Haha. As i was reading this i had to make sure i didnt accidentally click a link to the onion.


----------



## hanging in there (Oct 1, 2014)

Realityshark said:


> Helpful hints to New Uber Drivers Part Two:
> 
> *Naysayers and Debbie Downers*
> 
> ...


----------



## hanging in there (Oct 1, 2014)

The sad part is, I could actually believe Uber putting out something like that, it's not that much more far-fetched from some of their other gems they drop on us, the public and the press. :-(

Looking forward to part 3. Lemme guess, here's part of it:

"You need not be concerned about future price drops in which we plan to bring your rate to the 25 cents per mile range. Remember, lower rates mean more rides which means more money in your pocket. Since demand will be through the roof at that rate, you can now give 50 minimum rides per hour and you will make $50/hr!
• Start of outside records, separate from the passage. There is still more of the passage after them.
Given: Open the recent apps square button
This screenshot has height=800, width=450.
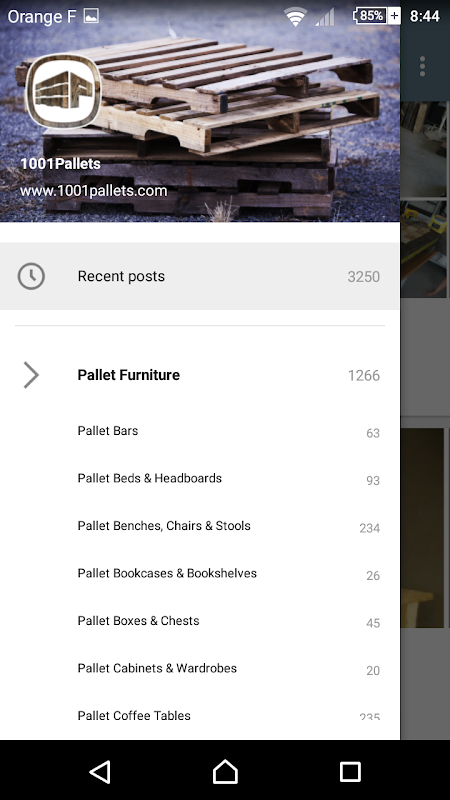Looking at the screenshot, I should (350, 771).
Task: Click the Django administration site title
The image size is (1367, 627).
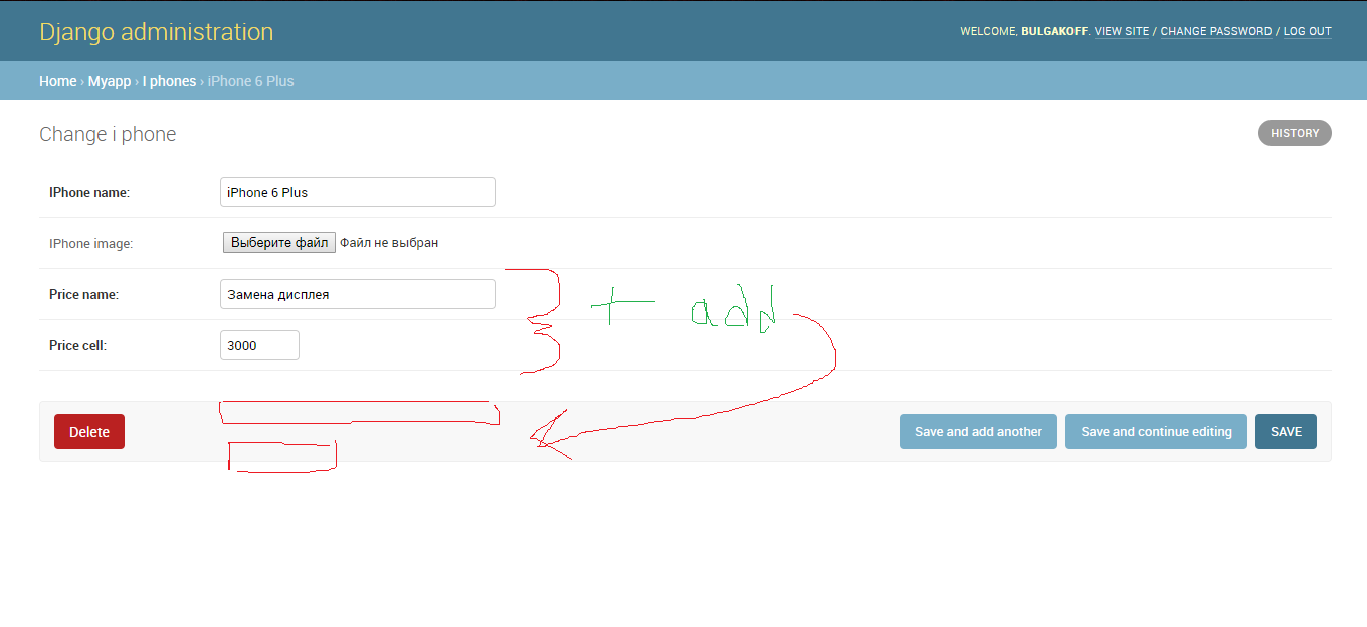Action: 156,31
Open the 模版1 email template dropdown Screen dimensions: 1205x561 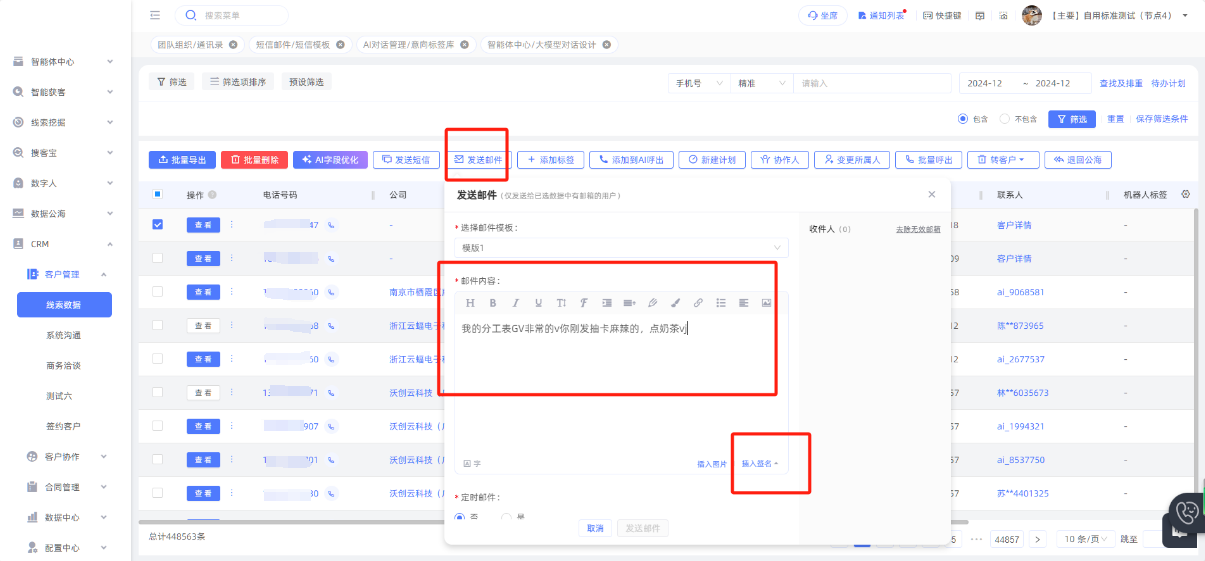[x=621, y=248]
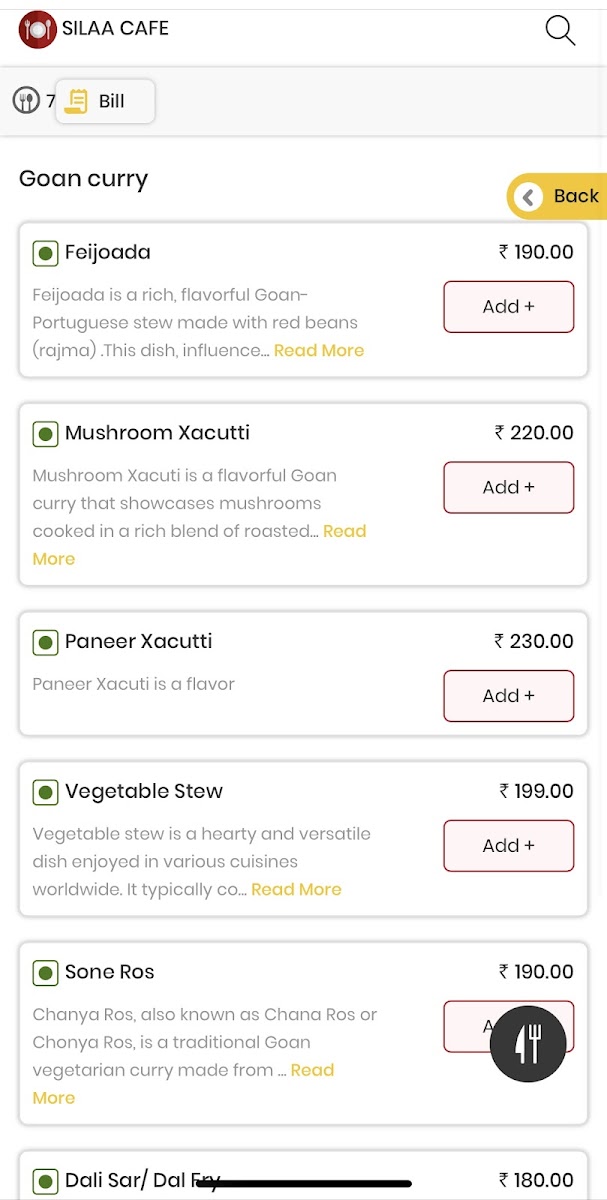Image resolution: width=607 pixels, height=1200 pixels.
Task: Expand Vegetable Stew description with Read More
Action: [296, 890]
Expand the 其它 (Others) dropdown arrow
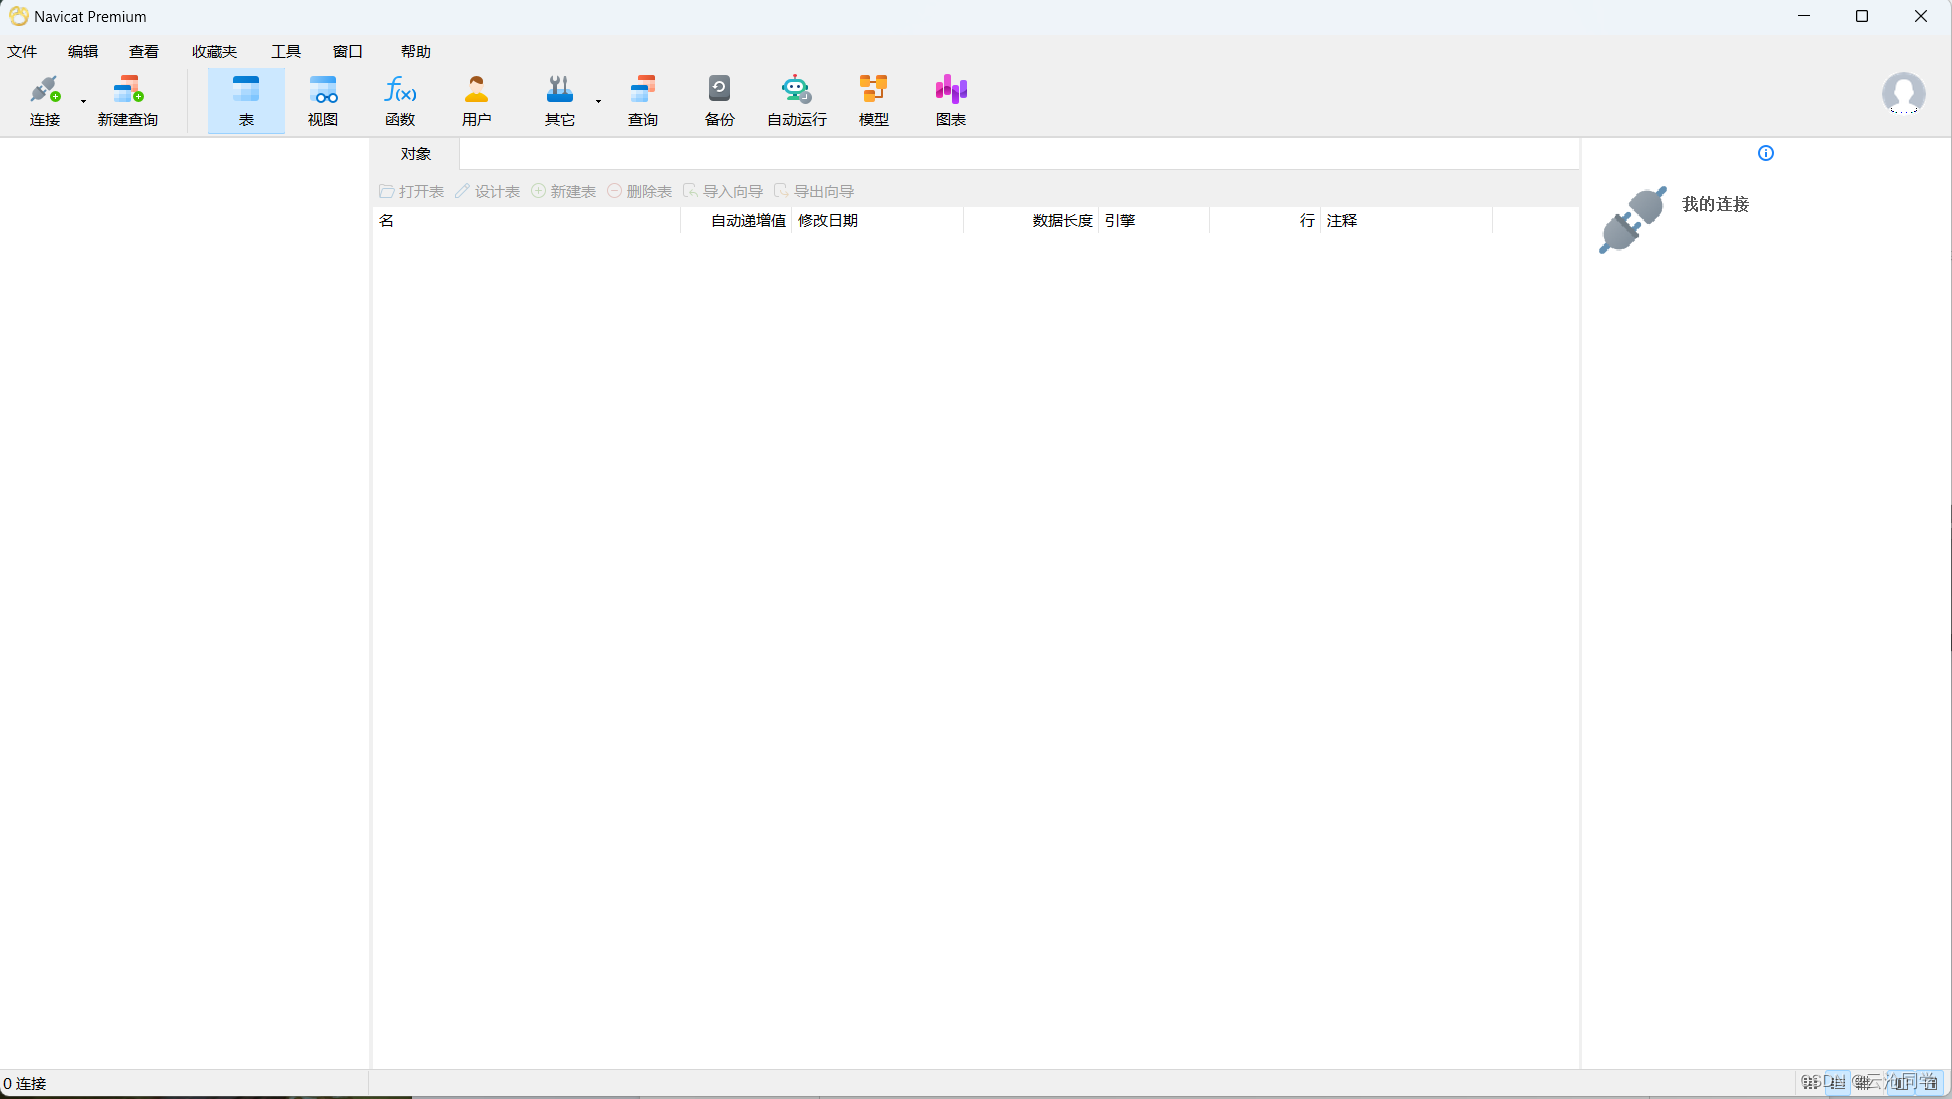1952x1099 pixels. [598, 101]

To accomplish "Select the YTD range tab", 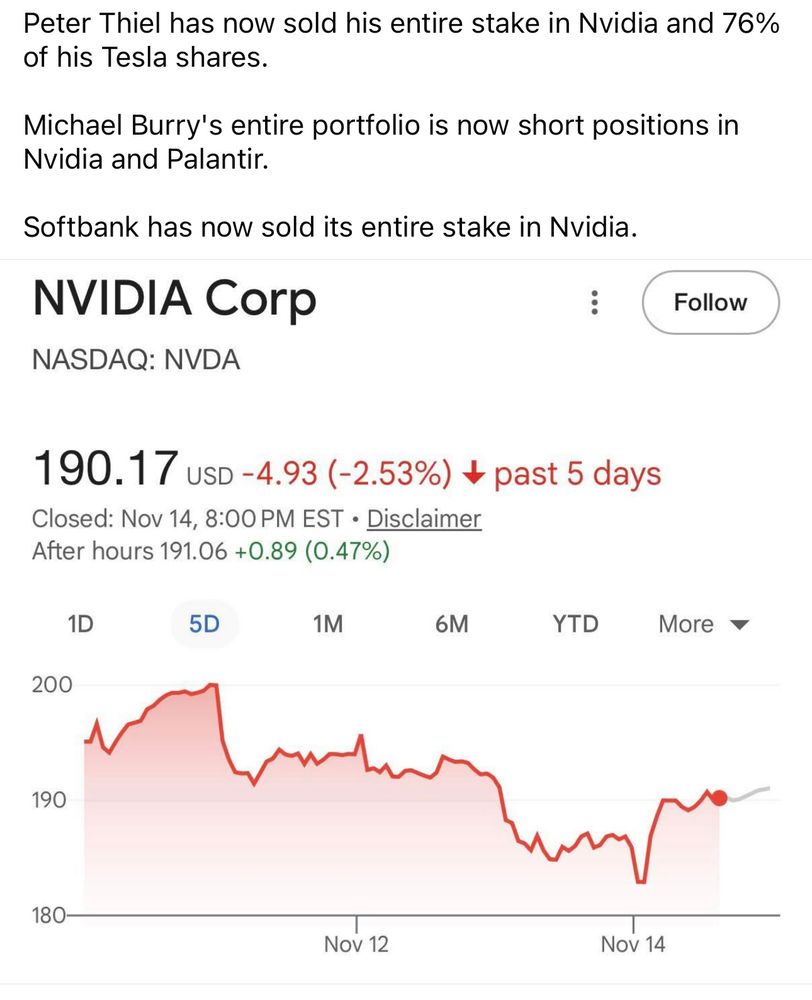I will (x=575, y=624).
If you work 100 hours per week that comes to $260,000 per year! If you are worried needlessly about gas and mileage costs, please re-read above. Instead please concentrate on how you are changing the way people move and making a difference in thousands of people's lives! Now THAT'S life-changing! Uber on!"


----------



## Maxalto (Aug 1, 2015)

Michael - Cleveland said:


> Are you freaking kidding me?
> ALL of that
> and part I
> *and not a single mention of TIPS?*
> I'm probably just jumping the gun... that MUST be in Part III.


Well, it does mention that the driver should pay pax to guarantee a 5 star rating. If the passenger refuses to accept, you can consider the money you just saved as a tip$.


----------



## FAC (Mar 27, 2016)

It's been a year since you posted parts 1 & 2. I think this should be a trilogy. Updated part 3 for the changes in the past year. This is too good not to keep going. And you did forget the tip topic perfect for part 3!


----------